Puis, changeant de ton :

— Mais, tiens, j’ai une idée charmante. Viens avec moi à Paris ; tu iras voir ta mère, que nous négligeons un peu trop ; et comme tu m’as dit l’autre jour que tu désirais visiter mon intérieur de garçon, nous nous rejoindrons rue Montaigne. Eh bien ! tu n’es pas joyeuse ?

— Si, ah ! si, fit-elle en étouffant un soupir.

Pour dissimuler son embarras, Robert déploya le journal.

— Ces jours passés, fit observer Marcelle, tu ne lisais pas de journaux.

— Tu as raison, et de fait, je n’y tiens guère. Quoi donc pourrait m’intéresser en dehors de toi ?

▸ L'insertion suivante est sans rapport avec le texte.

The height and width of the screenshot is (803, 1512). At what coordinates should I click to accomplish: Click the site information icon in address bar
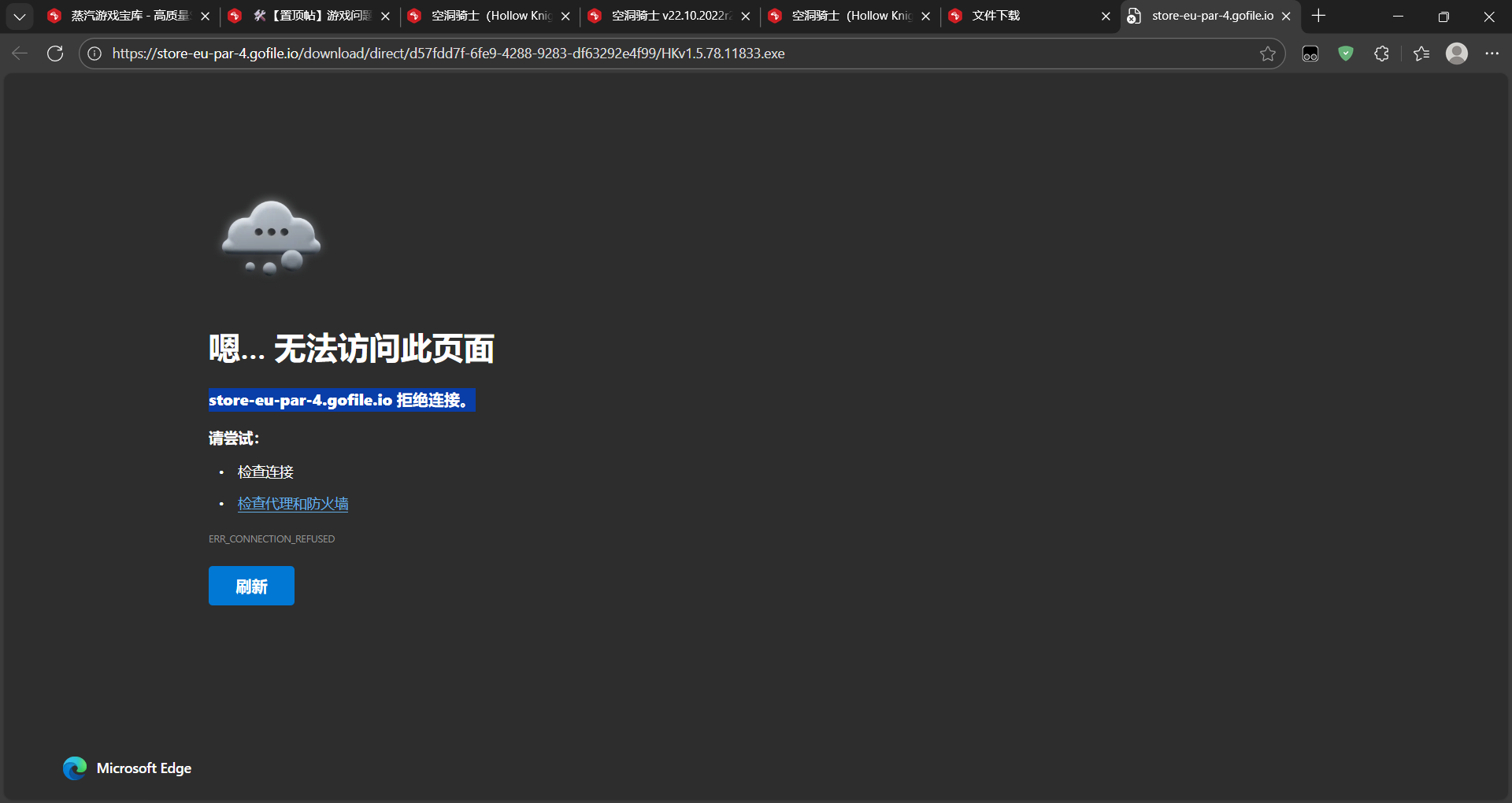tap(94, 54)
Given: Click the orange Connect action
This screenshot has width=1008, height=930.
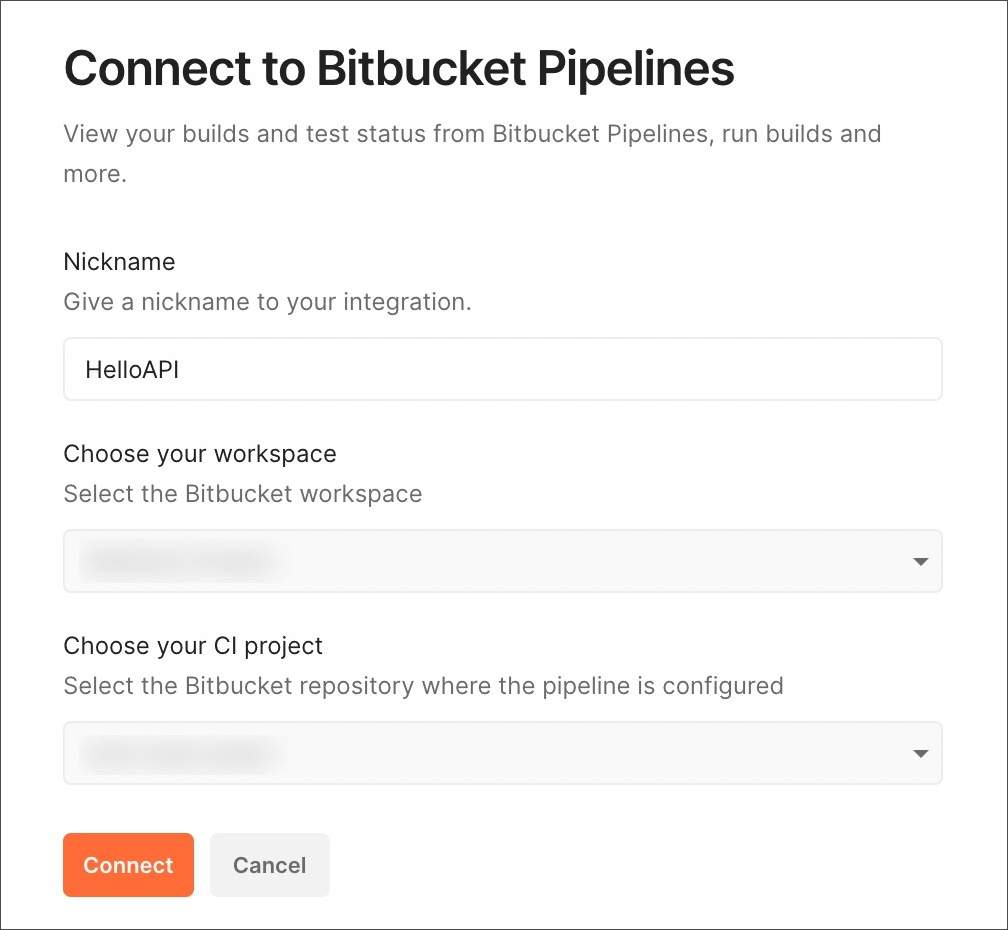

— Eh bien ! non, lis ton journal, car tu pourrais croire que je veux te tyranniser ; seulement c’est moi qui tournerai la feuille et tu me laisseras ta main.

Pendant qu’il lisait, Marcelle, la tête appuyée sur l’épaule de Robert, pensait tristement : « Déjà, au bout de huit jours, une querelle, un secret entre nous ! »

Malgré ce beau ciel plein de lumière et de gaieté, elle entrevoyait les perspectives les plus sombres.

Robert aussi, en lisant, était distrait.

Voici la lettre qui l’obligeait si impérieusement de se rendre à Paris :

« J’irai demain me promener au Luxembourg entre trois et quatre heures sur la terrasse qui domine la Pépinière. Venez-y avec le jeune homme que vous devez me présenter. Grand-mère m’accompagnera. Vous nous aborderez et nous causerons.

» Sans faute.

» Juliette. »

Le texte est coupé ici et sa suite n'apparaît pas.